Where We Might See the WRC Return to the United States in 2026
Last weekend’s Rally Finland, held near the town of Jyväskylä, was one of the fabled annual events in the World Rally Championship. Kalle Rovanperä, Sébastien Ogier, et al., flew along the forest-lined gravel tracks—known for loose rocks, blind crests, and big jumps—at speeds nudging 112 mph (180km/h), watched by thousands of enthusiastic spectators for whom attendance from dawn to dusk is a long-standing tradition.
It is the kind of spectacle that WRC organizers hope will soon find its way to the United States.
The state of Tennessee is drawing closer to getting a place on the FIA World Rally Championship calendar from 2026 onwards.
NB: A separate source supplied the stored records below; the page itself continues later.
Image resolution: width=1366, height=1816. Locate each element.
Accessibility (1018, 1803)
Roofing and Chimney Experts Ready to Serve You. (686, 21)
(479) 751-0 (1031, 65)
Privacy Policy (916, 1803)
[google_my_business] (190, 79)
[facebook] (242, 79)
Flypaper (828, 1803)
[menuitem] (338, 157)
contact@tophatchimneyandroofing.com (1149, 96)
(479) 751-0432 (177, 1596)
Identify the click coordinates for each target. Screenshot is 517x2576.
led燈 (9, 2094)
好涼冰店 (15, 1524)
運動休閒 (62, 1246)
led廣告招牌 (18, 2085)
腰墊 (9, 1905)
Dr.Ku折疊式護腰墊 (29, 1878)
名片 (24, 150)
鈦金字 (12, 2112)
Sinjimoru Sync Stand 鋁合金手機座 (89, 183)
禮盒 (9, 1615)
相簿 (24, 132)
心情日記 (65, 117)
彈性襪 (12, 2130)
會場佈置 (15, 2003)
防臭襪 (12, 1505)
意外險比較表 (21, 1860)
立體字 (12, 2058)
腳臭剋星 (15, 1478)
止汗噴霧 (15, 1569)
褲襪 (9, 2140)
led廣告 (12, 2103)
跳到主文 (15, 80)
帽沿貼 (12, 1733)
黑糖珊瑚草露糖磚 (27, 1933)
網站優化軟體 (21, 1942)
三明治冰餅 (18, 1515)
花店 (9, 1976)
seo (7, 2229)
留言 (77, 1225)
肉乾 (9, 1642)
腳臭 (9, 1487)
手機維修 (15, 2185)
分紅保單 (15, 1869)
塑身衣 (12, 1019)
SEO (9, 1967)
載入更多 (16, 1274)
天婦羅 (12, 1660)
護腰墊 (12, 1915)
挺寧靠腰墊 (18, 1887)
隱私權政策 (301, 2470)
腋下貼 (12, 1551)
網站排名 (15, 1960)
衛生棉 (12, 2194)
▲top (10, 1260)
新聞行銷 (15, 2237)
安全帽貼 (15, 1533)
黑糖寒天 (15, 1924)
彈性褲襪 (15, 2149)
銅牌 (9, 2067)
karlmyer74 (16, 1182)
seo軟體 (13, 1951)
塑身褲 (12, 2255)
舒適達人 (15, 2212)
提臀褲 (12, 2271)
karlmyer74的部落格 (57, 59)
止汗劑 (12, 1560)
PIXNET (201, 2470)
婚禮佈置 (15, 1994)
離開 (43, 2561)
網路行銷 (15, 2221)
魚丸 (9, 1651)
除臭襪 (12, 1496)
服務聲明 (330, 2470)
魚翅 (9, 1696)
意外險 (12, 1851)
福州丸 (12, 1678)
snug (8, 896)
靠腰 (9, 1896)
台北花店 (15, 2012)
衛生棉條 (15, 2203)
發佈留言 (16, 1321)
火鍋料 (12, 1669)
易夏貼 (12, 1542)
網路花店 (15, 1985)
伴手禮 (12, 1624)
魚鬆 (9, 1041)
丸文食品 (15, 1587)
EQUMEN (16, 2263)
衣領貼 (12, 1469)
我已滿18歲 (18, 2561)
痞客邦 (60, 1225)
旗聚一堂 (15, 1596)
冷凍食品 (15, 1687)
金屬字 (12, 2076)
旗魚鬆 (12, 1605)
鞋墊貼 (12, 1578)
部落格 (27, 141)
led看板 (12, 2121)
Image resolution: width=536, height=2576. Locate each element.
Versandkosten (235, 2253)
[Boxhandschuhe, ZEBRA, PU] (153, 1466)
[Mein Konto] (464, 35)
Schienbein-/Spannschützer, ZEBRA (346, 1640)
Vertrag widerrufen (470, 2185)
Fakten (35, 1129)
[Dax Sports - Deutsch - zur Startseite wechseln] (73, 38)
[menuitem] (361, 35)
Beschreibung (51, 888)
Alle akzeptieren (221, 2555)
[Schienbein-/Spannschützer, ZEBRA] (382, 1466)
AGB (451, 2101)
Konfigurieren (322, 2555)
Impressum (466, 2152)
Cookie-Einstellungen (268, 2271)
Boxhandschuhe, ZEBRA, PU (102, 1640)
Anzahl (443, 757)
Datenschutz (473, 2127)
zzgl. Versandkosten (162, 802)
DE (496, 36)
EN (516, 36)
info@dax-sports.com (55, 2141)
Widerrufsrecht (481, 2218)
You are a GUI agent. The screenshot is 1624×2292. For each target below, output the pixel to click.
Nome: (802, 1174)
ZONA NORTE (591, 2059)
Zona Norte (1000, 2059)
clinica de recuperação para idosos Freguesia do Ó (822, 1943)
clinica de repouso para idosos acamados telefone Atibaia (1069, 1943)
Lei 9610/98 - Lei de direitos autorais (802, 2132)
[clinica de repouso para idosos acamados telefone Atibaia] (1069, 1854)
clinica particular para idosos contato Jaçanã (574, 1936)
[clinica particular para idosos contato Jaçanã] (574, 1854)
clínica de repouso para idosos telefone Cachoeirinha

The WRC has not visited the United States since 1988, when the Olympus Rally—based out of Washington—held the last of its three world championship events, but the WRC is in the process of evolving its calendar.
Next year’s expansion will feature Spain’s return—its rally relocated to the Canary Islands—alongside new events in Paraguay and Saudi Arabia.
There are plans long-term to expand the schedule to 16 events—so long as the balance between quality and quantity is retained—and the United States is a pillar of that development.
“In terms of Rally USA, we have an existing relationship with the state of Tennessee, and particularly Chattanooga,” Simon Larkin, events director at WRC Promoter, explains to Autoweek. “We’ve already run and done a number of inspections over there. We’re going to push ahead and create a whole new organization structure over there, we have a new promoter that we’re just finalizing a deal with—of which we will be a stakeholder.
“Through 2025 the plan is to run a test event there, and we’re working with the [American Rally Association] to have it as a round of the ARA, because we also want to see the WRC coming to the US as a chance to improve the national championship as well. We think we can help them, that’s a critical step, and then put it on the [WRC] calendar for 2026.”
An exact date for 2026 has yet to be determined, but avoiding the summer months is a priority, evidently meaning spring or fall, depending on the structure of the rest of the calendar.
The event would be based out of Chattanooga, which would allow WRC Promoter to create a rally that retains the WRC’s traditions while bringing the sport to new fans.
“There’s more than enough amazing forest roads around there—the core of our sport—but there’s also a great opportunity to put on an amazing event there,” Larkin says. “We can put on a car show around it, we can put on amazing super special stages, we’re already looking a street stage, we could do a start/finish in Nashville.”
WRC Promoter’s expected involvement as a stakeholder of Rally USA also shows that this is not a short-term bandwagon-jumping project but one with long-term aims to grow the championship.
“We can see from all of our stats on social media, and in the other ways our sport is consumed—and it’s not a surprise in a country of 300-350 million people—that there is a high percentage of fans [in the US],” Larkin says. “That comes from our social media [data] and our own platforms like WRC TV, and if we can get thirty-, forty-, or fifty-thousand of them to come from within the US to come to a rally—or from across the border in Canada where there is a vibrant scene, and from Mexico where we’ve been going for 20 years—we think we can create a really viable event, and then also grow it.”
Larkin concedes WRC “takes the blame” for its lengthy absence in the United States and reckons “we missed an opportunity quite a few years ago where we had two of the biggest extreme sports stars competing in rallying, when we had Travis [Pastrana] and Ken [Block].”
But now attitudes have changed within the championship.
“I don’t think we’ve pushed hard enough to realize the change in business model for us that would be required in the US, it’s just a fact,” Larkin says. “We have to have the confidence in our product to put our skin in the game and then refinance that, and take the risk, and we’ve probably been a bit risk-averse. We’re done with that, we’re 100% onboard for taking that risk and backing ourselves in, let’s face it, the world’s biggest consumer market.”
The premier class, Rally1, only has three manufacturers in Hyundai, Toyota, and the M-Sport-run Ford, and WRC is eager to entice more, when new yet-to-be-defined technical regulations are introduced in 2027.
“The fact is—and it’s not to undermine the value of the US—it is a box ticking [exercise]: ‘Does that sport go to the US?’ Yes, and that’s just a fact,” Larkin says on the appeal of the US market. “There are a lot of American brands trying to break out of the US and we can give them a platform with a home event.”